PROBLEM DETAILS
Your answer must match, word for word, the lines from the one holding "Task: Click the Save button" through the final line below, with pictures excluded.

::: GIVEN DATA

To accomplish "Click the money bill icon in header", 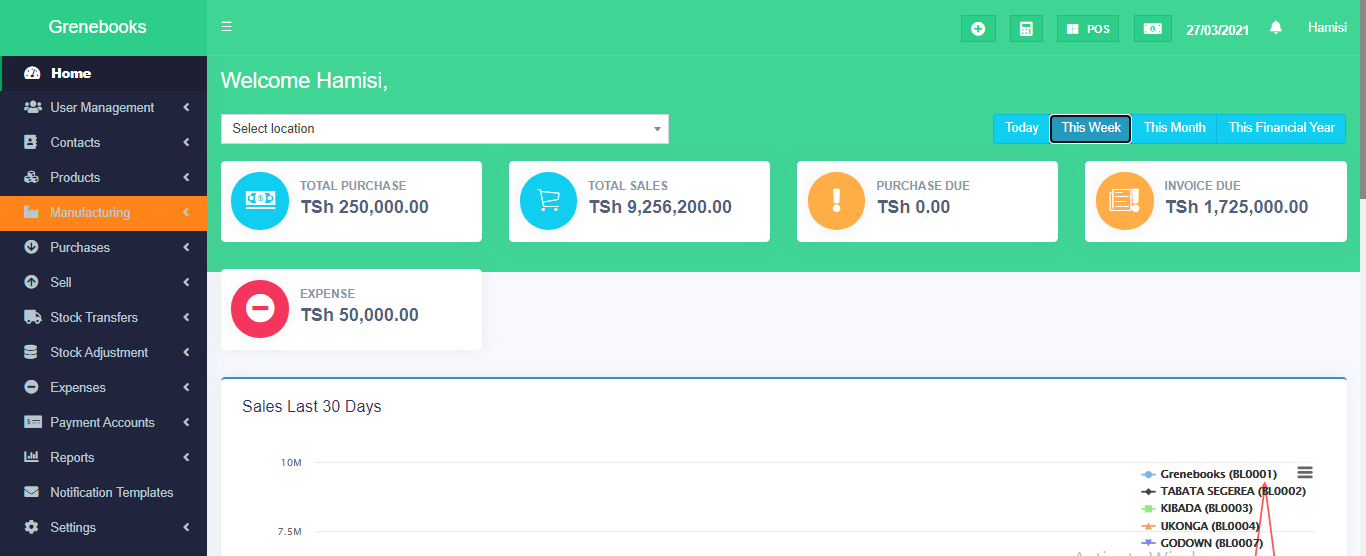I will click(x=1152, y=29).
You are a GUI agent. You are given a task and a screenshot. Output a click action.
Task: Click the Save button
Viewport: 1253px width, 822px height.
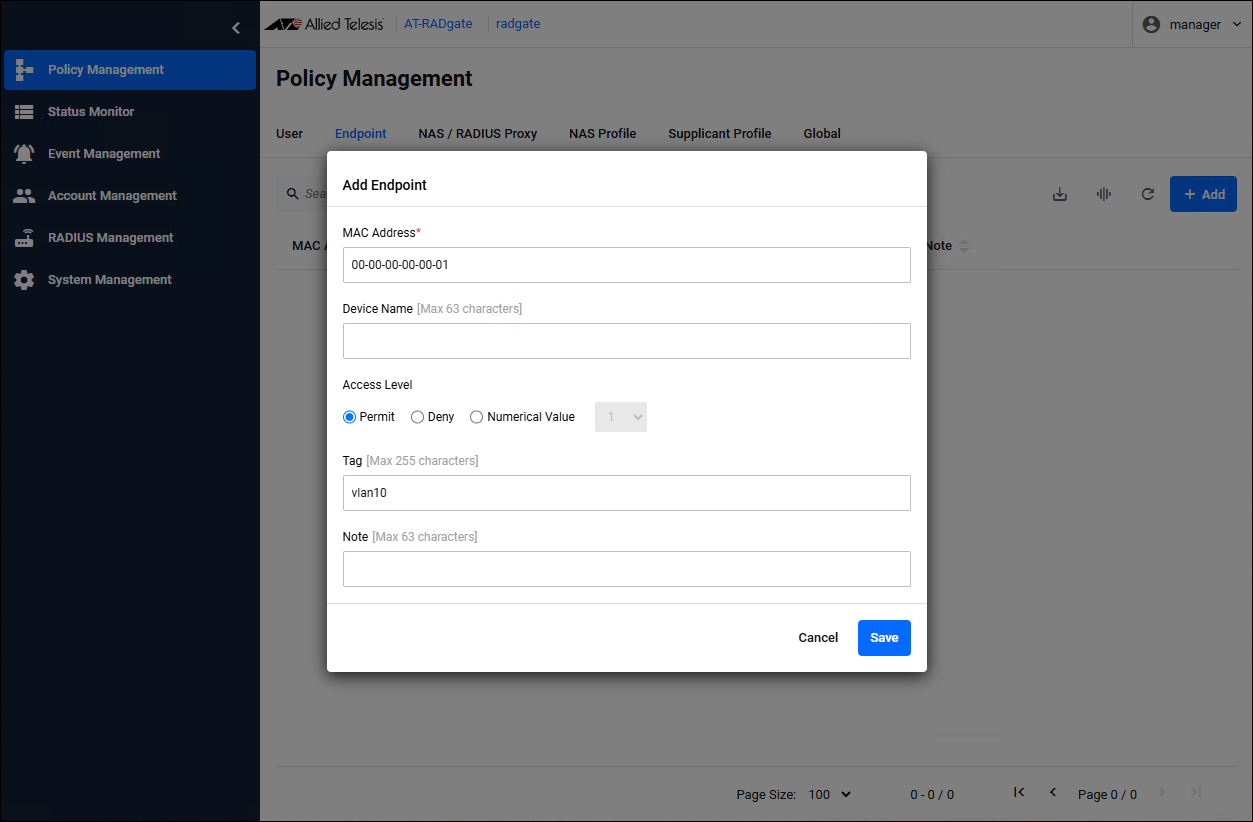[884, 638]
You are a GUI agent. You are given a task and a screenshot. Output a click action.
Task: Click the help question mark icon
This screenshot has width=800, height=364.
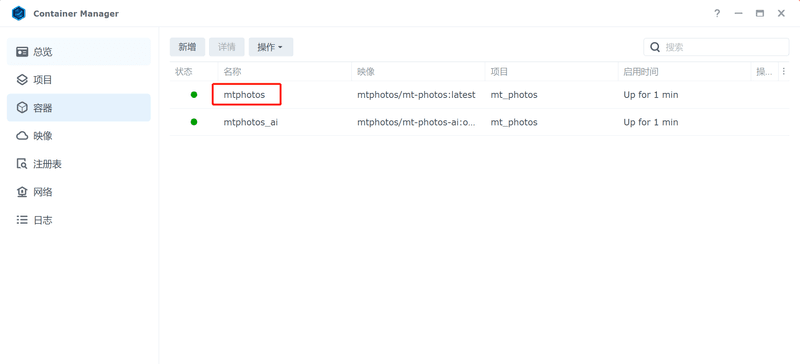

::::::

ANSWER FOR THE TASK
Task: Click the Save button
Viewport: 1253px width, 822px height.
[884, 638]
You are a GUI agent. You are given a task and a screenshot. Output a click action.
Task: Click the help question mark icon
This screenshot has width=800, height=364.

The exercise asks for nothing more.